For years, the defining mystery at the heart of Game Of Thrones has been: who will sit on the Iron Throne when the series is over? Sure, fans also want to know who the valonqar is or which candidate is The Prince That Was Promised or how the Night King will be defeated. And sure, petty political squabbles seem unimportant compared to hordes of ice zombies. But when it comes down to it, the word "throne" is right there in the title, so it's natural to wonder whose royal bottom will be occupying the titular chair when the credits roll on the series finale. Well, if this one detail from the books is any indication, neither Dany nor Jon will rule when Game Of Thrones is over.
Unlike the television show, which is able to maintain an omniscient viewpoint across a sprawling ensemble cast, George R.R. Martin's A Song Of Ice And Fire novels are told from a strict third-person perspective, with each chapter told from a specific character's singular point-of-view. That means the books can never feature scenes between non-POV characters like the fascinating conversations between bitter spouses Robert and Cersei in Season 1, or the compelling interaction between the Hound and Beric Dondarrion in the Season 7 premiere.
What does this have to do with the Iron Throne? Well, once you've read all five of Martin's novels, it becomes apparent that the author never writes from the point-of-view of a monarch. In another example of the ways in which Martin subverts traditional fantasy tropes, he is less concerned with the affairs of monarchs than with the struggles of the people around them.
King Robert was never a POV character; none of the would-be rulers involved in the War Of The Five Kings were POV characters; neither King-Beyond-The-Wall Mance Rayder nor young King Tommen were ever POV characters. Rather, Robb's story was told from the perspective of his mother Catelyn, Stannis' through Davis, Mance's through Jon, Tommen through Cersei, etc. So, unless Martin suddenly decides to change the fundamental way he has approached his story for five novels, thousands of pages, and 21 years, nobody who has been a POV character will end up on the Iron Throne.
In the end, it's likely that A Song Of Ice And Fire will end the same way it began: As the story of "cripples, bastards, and broken things" and not the story of kings and queens. So if none of the story's protagonists are destined to rule Westeros — if even Dany and Jon exist in service to some larger story — then who will win the game of thrones? The assumed requirement that it be a non-POV character certainly lends credence to the theory that Gendry will be king, claiming the throne as the sole surviving offspring of King Robert Baratheon.

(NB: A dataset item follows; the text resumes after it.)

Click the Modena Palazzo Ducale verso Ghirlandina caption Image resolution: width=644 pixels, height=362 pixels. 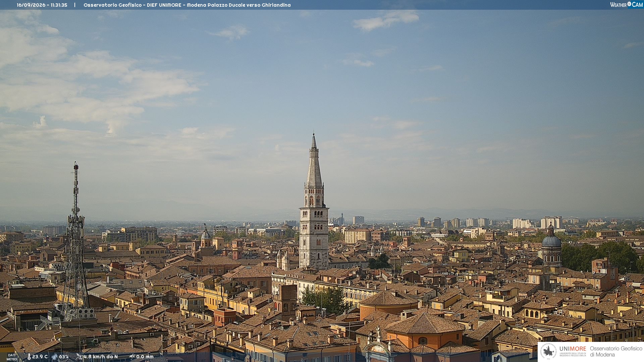239,5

Of course, with the show now so far off-script from Martin's source material, there's no guarantee that things will play out the same onscreen as they will on the page. While it seems doubtful that the showrunners would change anything so major as who ends up on the Iron Throne, it is at least possible that they have a totally different ending in mind. After all, based on this guideline, it's unlikely that Cersei will ever become queen in the books the way she did on the show, since she started getting her own POV chapters in Martin's fourth novel, A Feast For Crows.
Westeros has been so devastated by the events of the series, with so many major houses wiped off the map, that there will be few people left to pick up the pieces if both Dany and Jon ultimately perish in the Great War to come. If neither of them are destined to rule the Seven Kingdoms, maybe the most pessimistic fan theory has been right all along, and nobody will win the game of thrones… because the title of the series itself is just one big red herring, and there will be no throne left to sit on when all is said and done.